Using your form code, then using

var_dump($_POST);

Shows

["loginbt_x"]=> string(1) "0" ["loginbt_y"]=> string(1) "0"

So, you can test for either of those values like so

if (isset($_POST['loginbt_x']))

and it should work.

When an image input is used to submit a form, the input names sent to the server, are an _x and _y, which refer to the position of the cursor on the image when it was clicked.

Answer 3

That's all folks, I've found the solution myself. I usually thought that the code I have written was a bit complex. Then after some 99 failed attempts and for 100th attempt, I found the solution myself.

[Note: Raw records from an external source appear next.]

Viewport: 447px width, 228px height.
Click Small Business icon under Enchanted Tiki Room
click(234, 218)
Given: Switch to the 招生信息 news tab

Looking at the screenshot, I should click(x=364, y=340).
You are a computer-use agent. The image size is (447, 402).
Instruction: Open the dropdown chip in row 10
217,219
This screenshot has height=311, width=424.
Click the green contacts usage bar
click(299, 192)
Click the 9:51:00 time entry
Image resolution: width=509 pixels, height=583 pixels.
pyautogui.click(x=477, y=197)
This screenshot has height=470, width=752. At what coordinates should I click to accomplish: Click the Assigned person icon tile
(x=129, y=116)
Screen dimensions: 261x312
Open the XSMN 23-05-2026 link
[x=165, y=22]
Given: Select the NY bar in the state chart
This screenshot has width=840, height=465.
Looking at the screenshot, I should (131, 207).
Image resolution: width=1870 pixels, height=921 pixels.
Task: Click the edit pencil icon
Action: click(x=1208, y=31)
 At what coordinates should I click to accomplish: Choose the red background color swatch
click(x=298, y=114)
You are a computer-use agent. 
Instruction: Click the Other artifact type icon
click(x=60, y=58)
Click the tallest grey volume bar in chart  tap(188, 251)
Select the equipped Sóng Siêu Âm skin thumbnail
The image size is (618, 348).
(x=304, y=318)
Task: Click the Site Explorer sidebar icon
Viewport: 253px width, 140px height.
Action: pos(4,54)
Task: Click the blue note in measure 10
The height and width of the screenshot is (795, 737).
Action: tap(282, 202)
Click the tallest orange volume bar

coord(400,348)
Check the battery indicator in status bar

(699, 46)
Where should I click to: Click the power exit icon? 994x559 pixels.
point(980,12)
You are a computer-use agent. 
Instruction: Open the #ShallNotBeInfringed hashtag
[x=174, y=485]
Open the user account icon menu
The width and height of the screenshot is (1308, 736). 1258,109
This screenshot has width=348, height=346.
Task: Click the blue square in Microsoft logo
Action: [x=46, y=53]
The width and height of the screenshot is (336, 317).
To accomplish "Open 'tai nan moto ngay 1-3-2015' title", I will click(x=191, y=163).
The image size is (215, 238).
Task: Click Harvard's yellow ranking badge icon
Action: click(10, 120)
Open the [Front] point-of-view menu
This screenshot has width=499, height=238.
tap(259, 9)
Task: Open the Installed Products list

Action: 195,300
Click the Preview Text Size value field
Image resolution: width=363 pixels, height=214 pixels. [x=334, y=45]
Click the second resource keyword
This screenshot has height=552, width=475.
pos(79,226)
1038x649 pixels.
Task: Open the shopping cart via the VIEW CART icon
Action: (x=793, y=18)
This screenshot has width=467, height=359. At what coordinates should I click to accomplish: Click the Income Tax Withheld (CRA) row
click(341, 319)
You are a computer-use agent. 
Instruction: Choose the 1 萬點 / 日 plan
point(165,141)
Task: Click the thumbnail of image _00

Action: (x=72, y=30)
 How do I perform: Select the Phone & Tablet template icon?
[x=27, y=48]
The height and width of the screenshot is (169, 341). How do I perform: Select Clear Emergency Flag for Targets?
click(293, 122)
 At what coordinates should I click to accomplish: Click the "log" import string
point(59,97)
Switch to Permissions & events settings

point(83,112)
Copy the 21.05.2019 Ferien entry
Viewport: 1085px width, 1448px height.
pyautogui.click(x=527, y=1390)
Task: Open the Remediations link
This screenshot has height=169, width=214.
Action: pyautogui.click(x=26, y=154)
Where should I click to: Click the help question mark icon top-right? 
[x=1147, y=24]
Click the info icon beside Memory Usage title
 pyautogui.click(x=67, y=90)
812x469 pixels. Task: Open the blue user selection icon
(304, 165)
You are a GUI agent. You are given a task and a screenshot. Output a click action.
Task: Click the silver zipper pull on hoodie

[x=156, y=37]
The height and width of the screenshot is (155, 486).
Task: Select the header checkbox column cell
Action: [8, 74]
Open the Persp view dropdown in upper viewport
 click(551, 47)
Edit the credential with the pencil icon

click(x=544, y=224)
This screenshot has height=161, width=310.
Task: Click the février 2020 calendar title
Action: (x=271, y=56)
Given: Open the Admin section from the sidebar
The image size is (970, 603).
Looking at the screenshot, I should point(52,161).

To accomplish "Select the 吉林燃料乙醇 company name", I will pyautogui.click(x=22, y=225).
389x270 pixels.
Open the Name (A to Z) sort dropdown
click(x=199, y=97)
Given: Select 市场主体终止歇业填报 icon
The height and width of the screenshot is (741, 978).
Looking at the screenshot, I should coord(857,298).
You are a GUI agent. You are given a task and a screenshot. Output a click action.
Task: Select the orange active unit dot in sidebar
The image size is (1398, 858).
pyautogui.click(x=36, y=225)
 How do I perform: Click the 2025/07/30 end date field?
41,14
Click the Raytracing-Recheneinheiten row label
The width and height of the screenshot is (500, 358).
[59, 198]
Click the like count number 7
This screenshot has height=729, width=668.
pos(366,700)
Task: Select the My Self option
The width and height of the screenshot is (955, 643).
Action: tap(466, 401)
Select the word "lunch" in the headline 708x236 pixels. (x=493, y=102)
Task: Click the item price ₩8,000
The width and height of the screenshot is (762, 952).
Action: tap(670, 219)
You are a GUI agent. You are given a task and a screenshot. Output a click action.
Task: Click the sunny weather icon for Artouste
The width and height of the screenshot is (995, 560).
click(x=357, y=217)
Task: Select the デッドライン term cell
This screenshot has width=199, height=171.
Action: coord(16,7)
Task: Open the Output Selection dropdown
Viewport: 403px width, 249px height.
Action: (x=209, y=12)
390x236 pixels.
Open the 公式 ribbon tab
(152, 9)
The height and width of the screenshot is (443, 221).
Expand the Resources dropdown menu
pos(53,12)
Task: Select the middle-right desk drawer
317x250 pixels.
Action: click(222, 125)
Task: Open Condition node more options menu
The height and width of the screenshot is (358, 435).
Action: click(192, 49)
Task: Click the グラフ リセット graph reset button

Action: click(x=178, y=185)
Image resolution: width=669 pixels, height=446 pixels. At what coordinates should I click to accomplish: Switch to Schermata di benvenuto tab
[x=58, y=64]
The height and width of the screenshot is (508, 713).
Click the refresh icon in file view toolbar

This is how loginvalidate.php file should be

includes/loginvalidate.php

    $db = new PDO("mysql:host=localhost;dbname=xxxx","yyyy","zzzzz");
    $db->setAttribute(PDO::ATTR_ERRMODE, PDO::ERRMODE_EXCEPTION);


        $email =$_POST['eid'];
        $pass = md5($_POST['password']);            
        $sql = $db->prepare('SELECT id, email, password from users WHERE email = :email AND password = :password');
        $sql->bindParam(':email',$email);
        $sql -> bindParam(':password',$pass);
        $sql->execute();
        $result = $sql->fetchColumn();
        if($result == true)
        {
            header("Location: ../profile.php");
            exit();
        }
        else {
            echo '<script type=text/javascript>';
            echo 'alert("Username/Password is incorrect")';
            echo '</script>';
        }

ob_end_flush();

I would like to thank each and everyone here who have helped me to find the solution but the main credit finally goes to myself. :P.